Last Thursday I ordered a tall latte and sat down in a comfortable chair in the café, along with all of the members of the Washington State Legislature who represent our 16th district. They were there to talk about the recent legislative session.

The three of them - Senator Mike Hewitt, Representative Maureen Walsh and Representative Terry Nealey, along with media coordinator John Sattgast - were on a tour of media outlets in the district. I have no doubt that we provided the nicest accommodations. It was definitely nicer than the board room at the U-B, where they were headed next.

I brought up the fact that many news outlets in the state have declared the recent legislative session a failure, and that many hoped-for accomplishments (by those media outlets) didn't get accomplished. All three objected in unison.

"You know how many bills the governor had on his desk to sign at the end of the session?" Walsh asked "240." She answered her own question before I had a chance to guess, but I would have guessed lower. "Does that sound like we didn't do anything?"

"This was a 'supplemental' session," Hewitt said emphatically. "All we are supposed to do I is make adjustments to the two-year budget we passed last year."

"The budget needed 240 adjustments?" I asked.

"It's an election year," Walsh said. She explained that every legislator is trying to push through a pet bill, which will help endear them to the voters in their district.

One example of a non-budgetary feel-good bill might be the naming of Palouse Falls as the state's official waterfall. That bill was passed this session and its ceremonial signing at the falls was featured on the front page of The Times a couple of weeks ago.

Don't get me wrong, Palouse Falls is stunning, and if any waterfall deserves that distinction, it does. But I'm not sure how that improves the budget.

We talked for awhile about education, transportation and marijuana. These are topics I covered at length in a previous report about my interview with Terry Nealey last month. So I won't go into detail here. I was assured that all three issues will be addressed, with gusto, in next year's long session - after this fall's elections. I was also assured that the budget balanced this year, and no new taxes were imposed.

After we were done, I got up out of the soft chair and disposed of my now-empty cup before entering my office through the back door.

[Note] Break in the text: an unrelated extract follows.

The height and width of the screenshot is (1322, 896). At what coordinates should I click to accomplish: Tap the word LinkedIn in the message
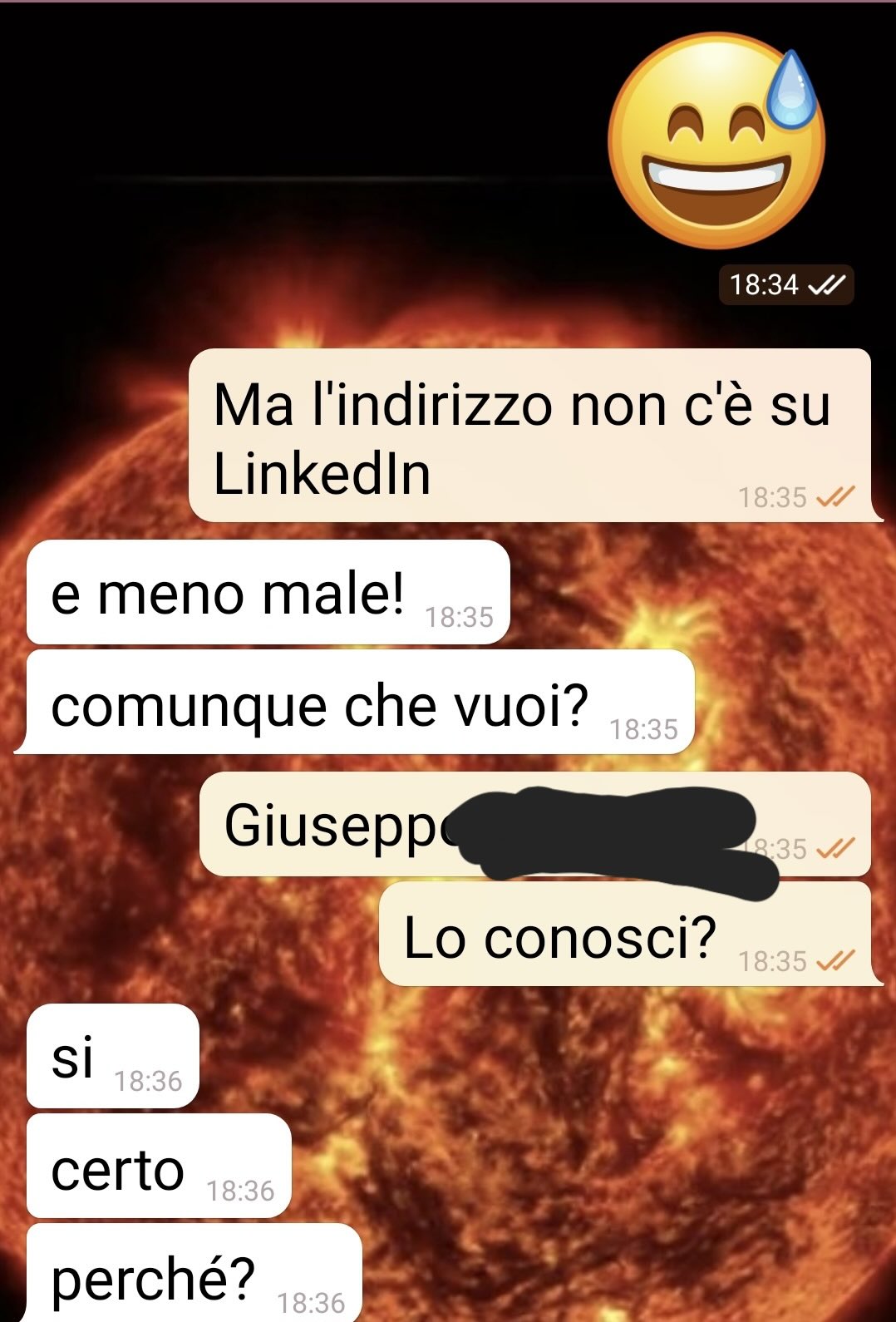pos(322,474)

I decided that I agreed with Hewitt, Walsh and Nealey that, if anything, the legislature probably did too much rather than too little.

I also want to mention that, at the beginning of our meeting, I asked Nealey if he'd had the opportunity to play basketball with Governor Inslee - something he did a couple of times the year before.

Yes, he said. In fact the governor invited him to play in a charity game, in which a team of elected officials and staff members played a team of retired pro athletes. Nealey's and the governor's team won by one point.

"I was the only Republican on the team," Nealey said. So, thanks to him, it was a bipartisan victory!